Нам мама никогда не дает читать свою газету, но однажды она случайно оставила ее в коридоре, на тумбочке, а я не удержался и прочитал статью, подписанную ее псевдонимом — Людмила Лихолетова. Статья называлась: «Лучшие друзья бабушек — это домовые». Прочитав статью, я понял, почему мама никогда не показывала нам газету: сочинения моих одноклассников меркли в сравнении с этой чушью.
Нет, писала-то мама хорошо, здорово даже читалось. Но о чем она писала… О какой-то сдвинутой по фазе бабке, у которой лучшим другом был домовой, приходивший к ней по ночам и рассуждавший о том, кто лучший политик: Горбачев или Ельцин. Больше всего меня интересовало, что Инна Сергеевна (подружка домового) принимала на ночь и почему мама не написала об этом в своей статье.
Маме, конечно, я ничего не рассказал, а газету спрятал так, чтобы никто не увидел, особенно Олька. А то было бы смеху…
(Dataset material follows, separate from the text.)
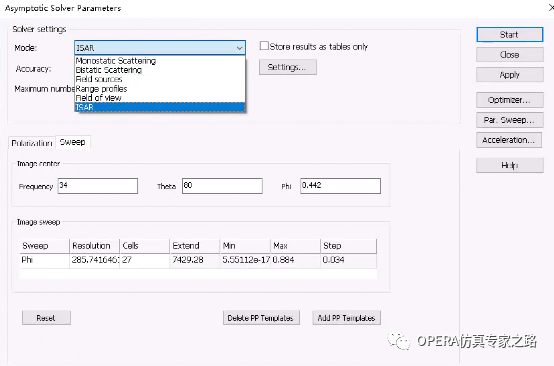Image resolution: width=554 pixels, height=366 pixels.
Task: Click the Reset button
Action: pos(46,318)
Сборы проходят впопыхах. Я утрамбовываю в рюкзак свои вещи, честно говоря, сам не зная, чего туда наложил, потому что мои веки все еще сплющены сном. В комнату вбегает мама. Вид у нее взъерошенный: накраситься и причесаться она еще не успела. В таком виде мама особенно нервная. По опыту знаю, лучше с ней не спорить.
— Васька?!
— А я чего? Я рюкзак пакую… — заранее оправдываюсь я.
— Быстрей пакуй, через полчаса выход. — Я, конечно, знаю, что ни через какие полчаса мы не выйдем, но все равно доблестно киваю, всем своим видом выказывая послушание.